It’s no secret that which judge hears your case can be a major factor in whether you’re approved for disability benefits.
The award rate for each administrative law judge working for the Social Security Administration is publicly available information. Some judges approve around 70 percent of the cases that come before them. Others only approve 15 percent. Most hover somewhere around the national average – currently 45 percent.
Even the award rate doesn’t tell the entire stories. Some judges are just known to be more lenient with certain types of cases. For example, some judges seem much more likely to approve cases involving any type of cancer. On the other hand, some judges appear to be much more skeptical of cases that involve only mental health issues.

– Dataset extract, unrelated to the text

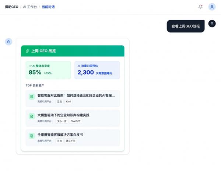This screenshot has width=221, height=171.
Task: Click the 查看上周GEO战报 message bubble
Action: (x=185, y=26)
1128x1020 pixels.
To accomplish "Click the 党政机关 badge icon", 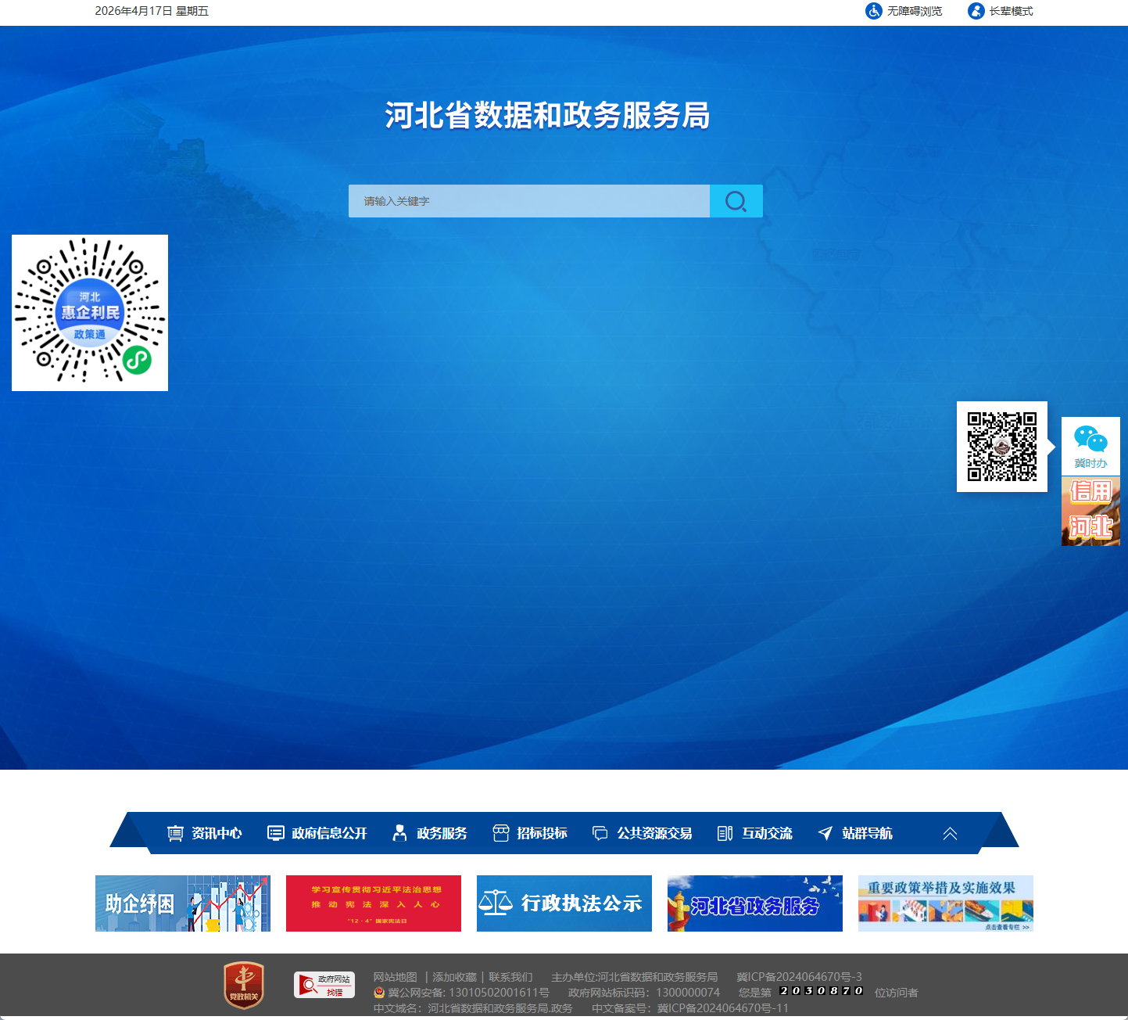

Most of the time in federal or state court, attorneys are allowed one strike to remove a judge from a case for any reason. Usually, this comes in handy in a situation where you believe a judge might not have the best view of the facts of your case.
Unfortunately, Social Security has no such mechanism in place. When a judge is assigned to your case, that’s who will hear it.
That doesn’t mean that circumstances never change, however. Every once in awhile, something comes up and you might have a different judge assigned to your case. And if you are denied at a hearing and successful on appeal, it is very common for the case to then be assigned to another judge.
More than likely, your attorney will be familiar with the judge at your disability hearing though and can advise you on how to best handle that particular judge given the facts of your case.